Abrir uma loja online própria remove estas barreiras e devolve propriedade total sobre o negócio. É possível migrar por completo ou continuar a vender simultaneamente na Etsy e na Shopify. De qualquer forma, com uma loja Shopify, o controlo sobre o que se vende e como se vende passa a ser inteiramente do vendedor.
Portanto, embora a Etsy seja uma rampa de lançamento acessível para artesãos iniciarem a atividade, provavelmente é preciso muito mais para descolar de vez. Uma vez estabelecida a marca, quando se percebe que se quer crescer nos próprios termos, deixa de valer a pena vender exclusivamente na Etsy.
Perguntas frequentes sobre vale a pena vender na Etsy?
Quais são as desvantagens de permanecer na Etsy?
A Etsy é a marca com que os clientes interagem, o que dificulta a diferenciação face à concorrência, muitas vezes reduzida ao preço. A relação com o cliente pertence à plataforma. Quem procure uma relação contínua com os compradores, através de newsletter, chatbot ou outros formatos, encontra limitações na Etsy.
Além disso, só é possível vender artigos vintage ou feitos à mão, e as regras e regulamentos aplicam-se a todos os vendedores, sem margem para necessidades ou opções personalizadas que possam fazer crescer o negócio.
Como saber que é altura de criar uma loja própria?
Depende do nível de maturidade em que o negócio se encontra. Algumas perguntas úteis: existe gosto por marketing e pela construção de marca?
- Interessa ser proprietário da relação com o cliente e comunicar diretamente com ele?
- Existe já uma estratégia omnicanal, vendas por Instagram, feiras de artesanato, encomendas a retalho e por grosso?

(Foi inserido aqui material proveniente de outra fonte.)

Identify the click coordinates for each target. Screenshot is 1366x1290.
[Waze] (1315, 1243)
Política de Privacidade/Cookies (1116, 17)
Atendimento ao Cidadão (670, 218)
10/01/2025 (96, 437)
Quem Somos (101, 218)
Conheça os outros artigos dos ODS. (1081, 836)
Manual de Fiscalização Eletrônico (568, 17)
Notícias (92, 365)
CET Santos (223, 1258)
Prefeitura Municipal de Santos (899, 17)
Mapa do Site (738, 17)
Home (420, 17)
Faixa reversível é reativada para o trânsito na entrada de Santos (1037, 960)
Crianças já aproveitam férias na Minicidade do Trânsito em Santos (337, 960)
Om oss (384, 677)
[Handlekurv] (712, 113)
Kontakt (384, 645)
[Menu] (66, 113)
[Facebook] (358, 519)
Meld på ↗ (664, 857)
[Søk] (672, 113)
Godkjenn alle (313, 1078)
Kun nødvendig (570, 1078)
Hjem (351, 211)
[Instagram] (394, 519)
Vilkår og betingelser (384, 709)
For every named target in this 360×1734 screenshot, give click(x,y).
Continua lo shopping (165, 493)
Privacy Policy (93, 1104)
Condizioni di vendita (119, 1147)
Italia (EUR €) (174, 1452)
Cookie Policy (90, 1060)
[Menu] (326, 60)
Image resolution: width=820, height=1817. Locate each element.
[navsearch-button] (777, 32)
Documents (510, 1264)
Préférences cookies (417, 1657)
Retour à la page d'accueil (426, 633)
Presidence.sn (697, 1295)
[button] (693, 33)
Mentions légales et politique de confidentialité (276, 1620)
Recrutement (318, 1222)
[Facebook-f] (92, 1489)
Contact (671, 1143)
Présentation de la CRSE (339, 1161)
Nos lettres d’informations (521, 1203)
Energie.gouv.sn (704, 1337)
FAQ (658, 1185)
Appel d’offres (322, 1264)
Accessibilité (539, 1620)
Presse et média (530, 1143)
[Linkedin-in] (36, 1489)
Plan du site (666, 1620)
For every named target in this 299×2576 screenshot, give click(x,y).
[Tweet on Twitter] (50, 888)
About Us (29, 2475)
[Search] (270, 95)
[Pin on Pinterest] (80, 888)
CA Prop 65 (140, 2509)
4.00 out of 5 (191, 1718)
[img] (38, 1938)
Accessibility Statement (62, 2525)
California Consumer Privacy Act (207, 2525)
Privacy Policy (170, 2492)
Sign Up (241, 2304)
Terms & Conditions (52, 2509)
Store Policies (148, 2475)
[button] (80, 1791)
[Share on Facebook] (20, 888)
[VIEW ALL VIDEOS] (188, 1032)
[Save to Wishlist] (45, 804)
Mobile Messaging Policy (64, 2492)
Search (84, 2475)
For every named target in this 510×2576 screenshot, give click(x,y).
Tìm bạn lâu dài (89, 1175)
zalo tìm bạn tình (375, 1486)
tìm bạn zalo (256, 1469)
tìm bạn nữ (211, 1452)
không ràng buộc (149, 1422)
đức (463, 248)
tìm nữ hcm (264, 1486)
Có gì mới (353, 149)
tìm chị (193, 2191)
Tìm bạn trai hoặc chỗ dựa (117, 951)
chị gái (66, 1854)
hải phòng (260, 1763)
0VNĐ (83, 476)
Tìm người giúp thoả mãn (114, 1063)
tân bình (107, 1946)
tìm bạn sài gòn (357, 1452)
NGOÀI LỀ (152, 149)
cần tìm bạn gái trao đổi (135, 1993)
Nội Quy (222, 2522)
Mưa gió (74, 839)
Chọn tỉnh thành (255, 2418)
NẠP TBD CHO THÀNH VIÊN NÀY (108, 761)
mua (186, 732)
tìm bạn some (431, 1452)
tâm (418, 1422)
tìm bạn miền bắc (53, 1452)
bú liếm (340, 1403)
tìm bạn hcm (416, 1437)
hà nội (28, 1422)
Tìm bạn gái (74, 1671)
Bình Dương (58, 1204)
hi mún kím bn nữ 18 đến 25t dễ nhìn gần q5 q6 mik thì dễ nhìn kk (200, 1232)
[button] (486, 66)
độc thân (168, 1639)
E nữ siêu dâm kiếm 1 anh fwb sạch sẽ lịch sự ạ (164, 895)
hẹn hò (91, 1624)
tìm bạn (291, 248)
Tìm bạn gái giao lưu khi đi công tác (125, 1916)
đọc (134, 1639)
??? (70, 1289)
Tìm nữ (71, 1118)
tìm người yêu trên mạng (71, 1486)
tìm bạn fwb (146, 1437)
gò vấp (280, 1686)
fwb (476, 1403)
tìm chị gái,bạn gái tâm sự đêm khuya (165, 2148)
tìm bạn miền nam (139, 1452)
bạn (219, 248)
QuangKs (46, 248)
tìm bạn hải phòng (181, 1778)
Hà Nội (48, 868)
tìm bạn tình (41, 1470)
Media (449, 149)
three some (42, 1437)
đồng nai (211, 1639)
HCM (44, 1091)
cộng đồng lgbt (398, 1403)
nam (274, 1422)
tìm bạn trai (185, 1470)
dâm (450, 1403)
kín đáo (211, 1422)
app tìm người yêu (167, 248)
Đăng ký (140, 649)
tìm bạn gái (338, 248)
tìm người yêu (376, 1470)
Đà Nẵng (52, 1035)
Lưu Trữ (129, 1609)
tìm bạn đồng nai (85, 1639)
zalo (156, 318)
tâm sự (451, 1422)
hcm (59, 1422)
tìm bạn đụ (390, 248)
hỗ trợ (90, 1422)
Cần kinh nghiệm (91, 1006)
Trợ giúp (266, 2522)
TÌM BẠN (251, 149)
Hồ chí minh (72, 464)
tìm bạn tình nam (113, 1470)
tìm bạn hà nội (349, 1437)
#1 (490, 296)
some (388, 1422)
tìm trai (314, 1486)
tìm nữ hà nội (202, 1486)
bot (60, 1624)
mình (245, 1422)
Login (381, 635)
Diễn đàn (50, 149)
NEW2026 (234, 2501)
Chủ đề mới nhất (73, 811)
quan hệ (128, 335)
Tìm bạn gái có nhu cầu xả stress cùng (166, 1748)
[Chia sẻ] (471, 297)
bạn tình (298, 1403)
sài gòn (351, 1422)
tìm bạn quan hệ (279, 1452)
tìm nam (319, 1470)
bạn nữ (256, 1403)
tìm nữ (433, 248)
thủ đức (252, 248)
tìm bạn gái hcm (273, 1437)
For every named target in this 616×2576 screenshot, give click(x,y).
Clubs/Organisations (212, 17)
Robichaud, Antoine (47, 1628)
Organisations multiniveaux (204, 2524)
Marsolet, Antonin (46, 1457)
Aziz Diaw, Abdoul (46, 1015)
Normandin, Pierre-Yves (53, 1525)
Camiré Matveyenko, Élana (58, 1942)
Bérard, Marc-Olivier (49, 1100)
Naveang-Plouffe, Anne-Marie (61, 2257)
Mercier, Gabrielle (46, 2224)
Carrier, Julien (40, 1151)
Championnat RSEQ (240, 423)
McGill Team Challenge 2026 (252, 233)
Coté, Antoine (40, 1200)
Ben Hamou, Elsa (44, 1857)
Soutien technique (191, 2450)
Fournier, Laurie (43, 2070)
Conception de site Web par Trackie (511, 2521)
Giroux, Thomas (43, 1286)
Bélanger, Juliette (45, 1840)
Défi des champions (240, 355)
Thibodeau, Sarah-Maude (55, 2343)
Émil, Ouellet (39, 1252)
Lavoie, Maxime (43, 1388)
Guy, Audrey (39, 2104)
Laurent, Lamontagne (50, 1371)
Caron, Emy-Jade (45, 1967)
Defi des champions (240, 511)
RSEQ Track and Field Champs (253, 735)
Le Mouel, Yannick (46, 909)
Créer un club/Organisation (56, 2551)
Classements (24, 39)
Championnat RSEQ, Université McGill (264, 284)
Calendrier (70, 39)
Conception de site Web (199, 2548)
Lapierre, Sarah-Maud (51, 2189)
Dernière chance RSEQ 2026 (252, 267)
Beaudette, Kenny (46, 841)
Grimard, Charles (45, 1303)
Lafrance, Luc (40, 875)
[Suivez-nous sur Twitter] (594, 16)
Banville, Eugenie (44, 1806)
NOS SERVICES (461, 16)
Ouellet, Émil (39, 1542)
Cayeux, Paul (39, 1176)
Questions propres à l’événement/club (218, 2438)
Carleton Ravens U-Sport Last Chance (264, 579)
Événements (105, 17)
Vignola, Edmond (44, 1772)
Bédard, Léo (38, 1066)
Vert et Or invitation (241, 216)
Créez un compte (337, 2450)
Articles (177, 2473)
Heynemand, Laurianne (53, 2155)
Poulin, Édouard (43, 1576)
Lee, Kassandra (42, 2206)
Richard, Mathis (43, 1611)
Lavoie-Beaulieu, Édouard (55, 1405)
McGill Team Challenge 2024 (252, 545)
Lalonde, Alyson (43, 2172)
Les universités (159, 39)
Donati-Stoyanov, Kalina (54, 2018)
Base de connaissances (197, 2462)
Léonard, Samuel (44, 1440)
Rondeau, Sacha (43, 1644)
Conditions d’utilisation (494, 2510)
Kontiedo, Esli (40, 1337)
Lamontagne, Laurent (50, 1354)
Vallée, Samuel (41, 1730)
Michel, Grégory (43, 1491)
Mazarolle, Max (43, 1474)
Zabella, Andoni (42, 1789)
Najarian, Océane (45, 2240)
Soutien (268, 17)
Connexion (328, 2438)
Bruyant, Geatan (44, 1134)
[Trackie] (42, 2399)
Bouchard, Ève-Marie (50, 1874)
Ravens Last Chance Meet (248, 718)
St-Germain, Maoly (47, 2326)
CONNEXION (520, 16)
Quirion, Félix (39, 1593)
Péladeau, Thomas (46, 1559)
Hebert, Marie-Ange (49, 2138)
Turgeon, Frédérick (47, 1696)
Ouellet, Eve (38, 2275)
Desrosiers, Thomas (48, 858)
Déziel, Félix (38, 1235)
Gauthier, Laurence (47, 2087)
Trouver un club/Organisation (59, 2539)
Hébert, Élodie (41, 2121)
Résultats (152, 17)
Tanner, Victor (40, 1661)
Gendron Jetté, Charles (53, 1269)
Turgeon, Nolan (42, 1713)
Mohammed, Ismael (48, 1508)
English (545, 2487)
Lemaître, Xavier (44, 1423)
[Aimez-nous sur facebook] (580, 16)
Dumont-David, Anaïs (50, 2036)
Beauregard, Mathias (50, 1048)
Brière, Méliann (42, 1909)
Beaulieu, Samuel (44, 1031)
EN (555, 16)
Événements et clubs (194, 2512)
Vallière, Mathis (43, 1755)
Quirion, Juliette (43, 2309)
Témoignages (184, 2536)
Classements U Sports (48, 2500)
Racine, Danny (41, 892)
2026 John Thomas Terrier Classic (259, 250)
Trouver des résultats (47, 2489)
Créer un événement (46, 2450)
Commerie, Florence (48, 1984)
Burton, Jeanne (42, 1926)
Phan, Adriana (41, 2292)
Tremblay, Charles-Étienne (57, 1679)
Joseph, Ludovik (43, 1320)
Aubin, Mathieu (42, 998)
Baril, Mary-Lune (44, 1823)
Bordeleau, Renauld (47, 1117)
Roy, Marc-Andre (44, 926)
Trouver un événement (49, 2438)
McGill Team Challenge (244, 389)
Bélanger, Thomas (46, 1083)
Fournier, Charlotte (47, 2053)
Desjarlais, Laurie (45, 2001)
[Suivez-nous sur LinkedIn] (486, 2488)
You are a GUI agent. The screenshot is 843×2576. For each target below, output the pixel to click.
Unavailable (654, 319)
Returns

- Existe disponibilidade para fazer crescer o negócio para além de uma atividade paralela?
Responder sim à maioria destas questões costuma indicar que é altura de abrir uma montra própria na Shopify.
Como migrar da Etsy? É preciso começar do zero?
Não é necessário começar do zero e recriar as páginas de produto numa nova plataforma. É possível importar a loja Etsy existente para a Shopify. Depois de fazer o registo na Shopify, basta instalar a aplicação Easy Import - Etsy Migration a partir da Shopify App Store.